Start of Records for processing

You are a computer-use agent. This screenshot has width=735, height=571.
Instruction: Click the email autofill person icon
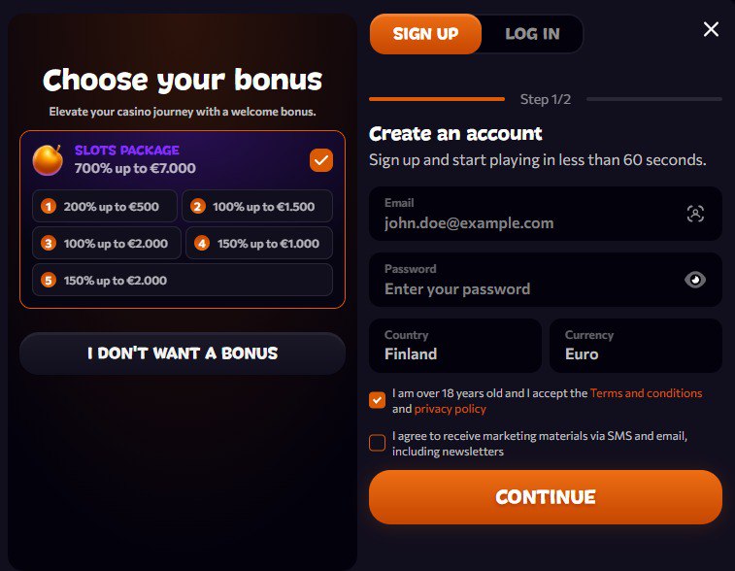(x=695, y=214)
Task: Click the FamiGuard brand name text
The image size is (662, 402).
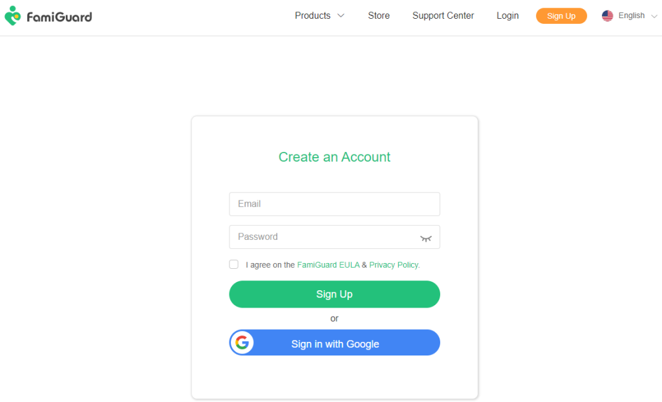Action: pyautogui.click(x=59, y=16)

End of Records for processing
Start of Records for processing

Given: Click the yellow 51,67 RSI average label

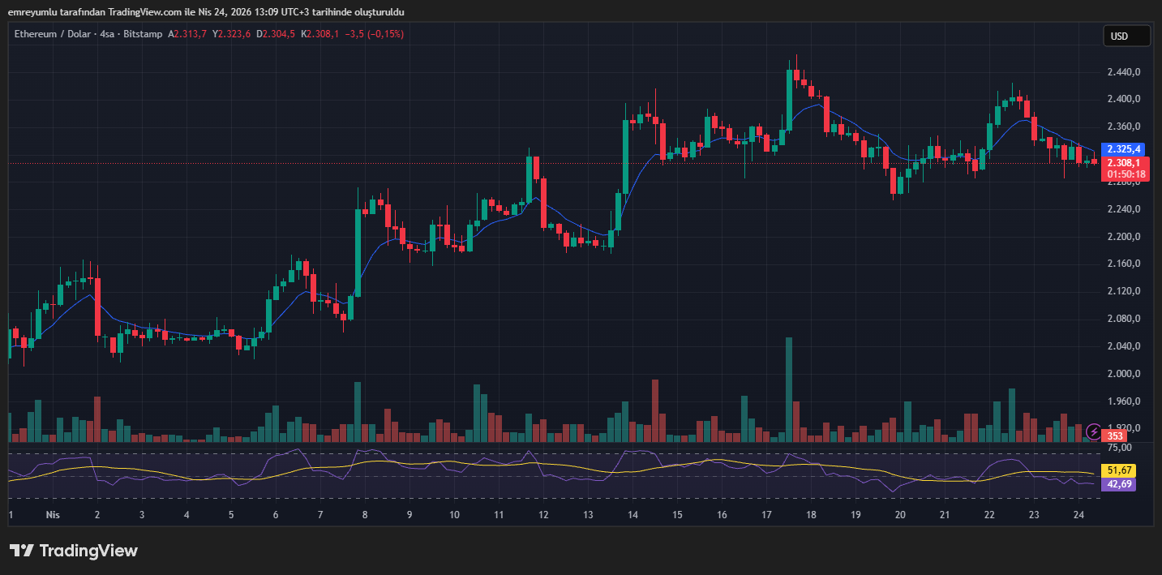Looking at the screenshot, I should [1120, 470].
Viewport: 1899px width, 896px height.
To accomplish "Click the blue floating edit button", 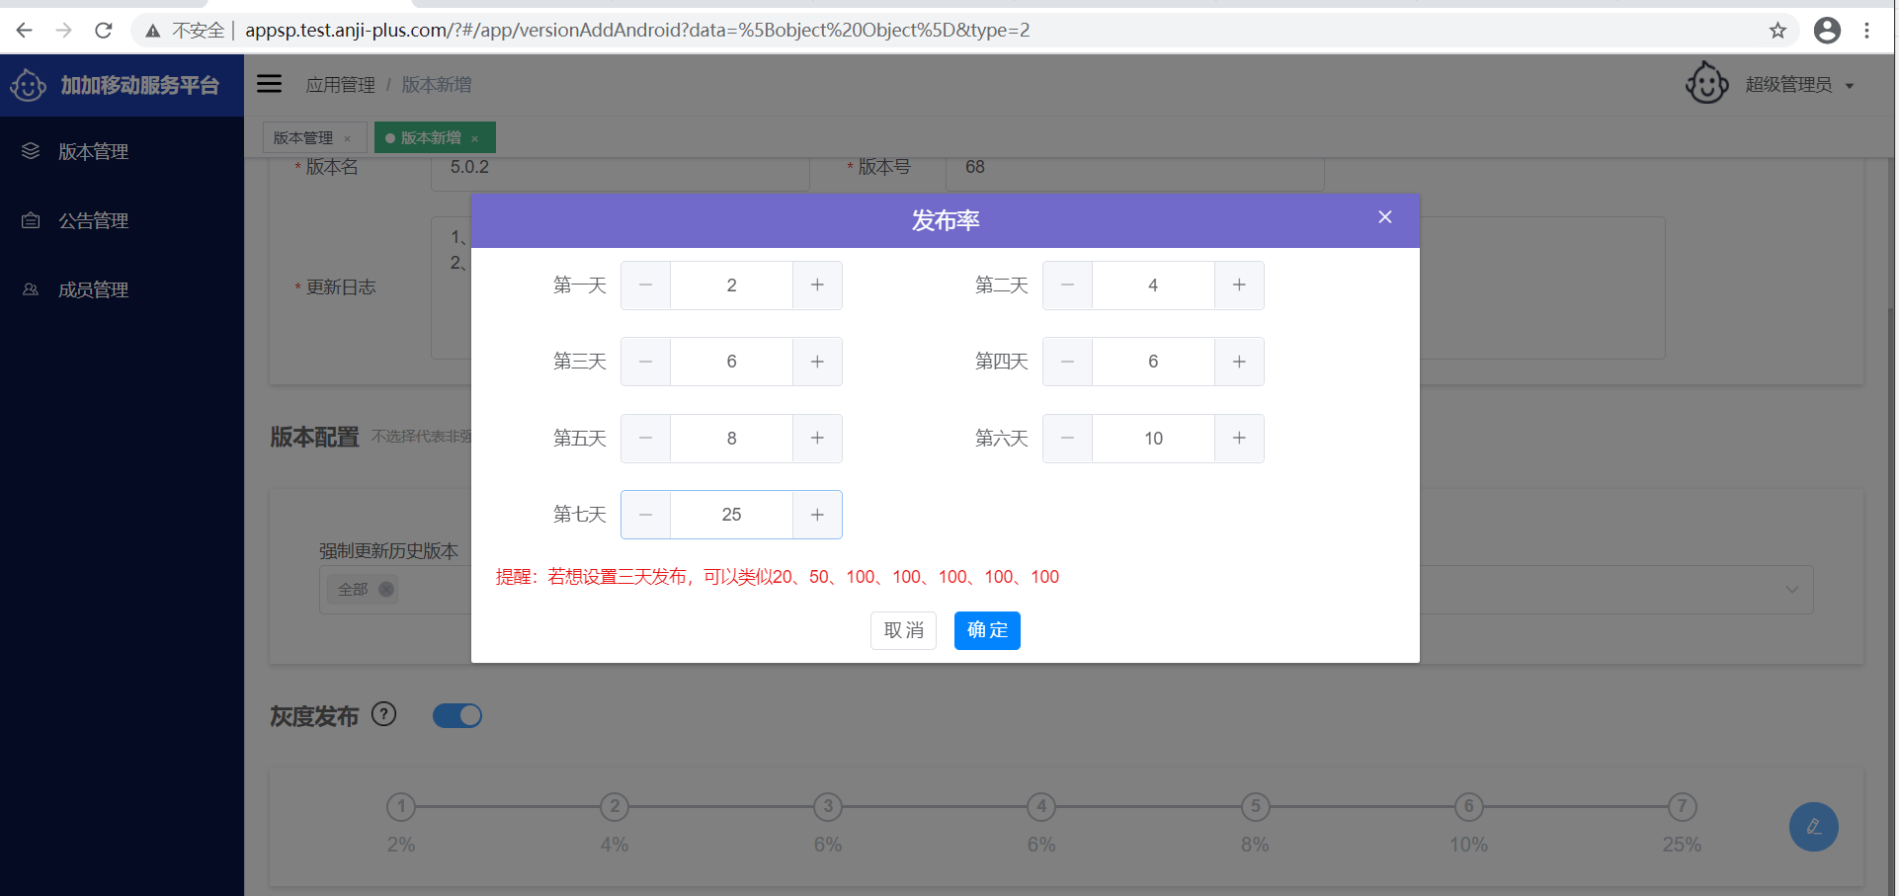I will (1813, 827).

End of Records for processing
Start of Records for processing

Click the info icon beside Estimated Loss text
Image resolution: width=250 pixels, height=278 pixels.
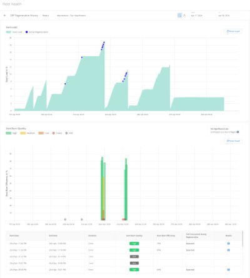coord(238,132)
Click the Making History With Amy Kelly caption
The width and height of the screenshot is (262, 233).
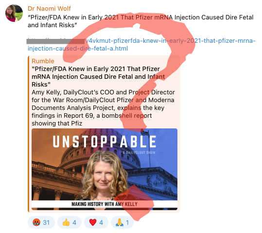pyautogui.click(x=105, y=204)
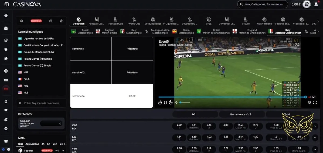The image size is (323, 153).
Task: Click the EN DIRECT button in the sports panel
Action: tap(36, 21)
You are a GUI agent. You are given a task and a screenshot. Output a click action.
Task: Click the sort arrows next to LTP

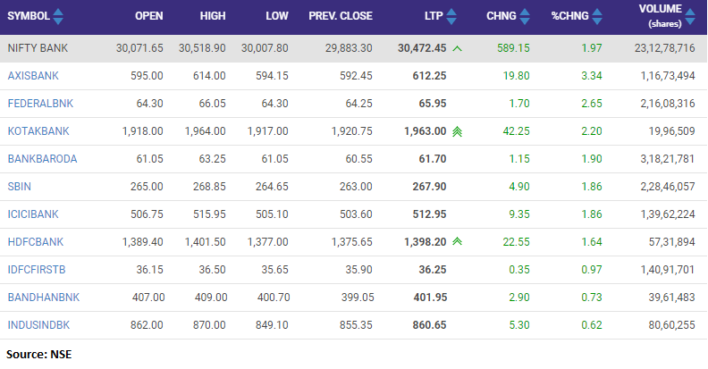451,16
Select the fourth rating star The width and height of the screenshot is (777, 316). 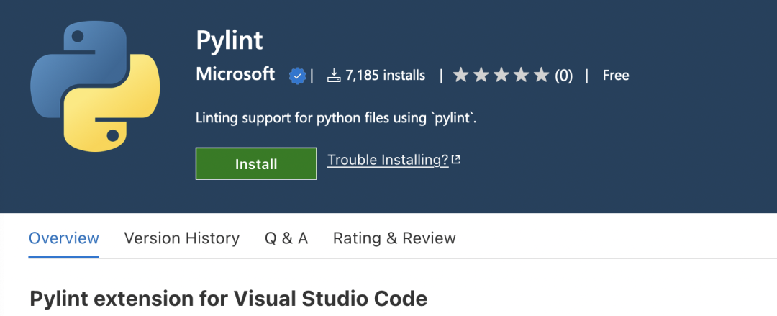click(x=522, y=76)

End of Records for processing

◆ **Work to be completed**: The lines to copy are those above that contain "text".

◆ **Result for this task**:
Task: Click the FamiGuard brand name text
Click the info icon beside Estimated Loss text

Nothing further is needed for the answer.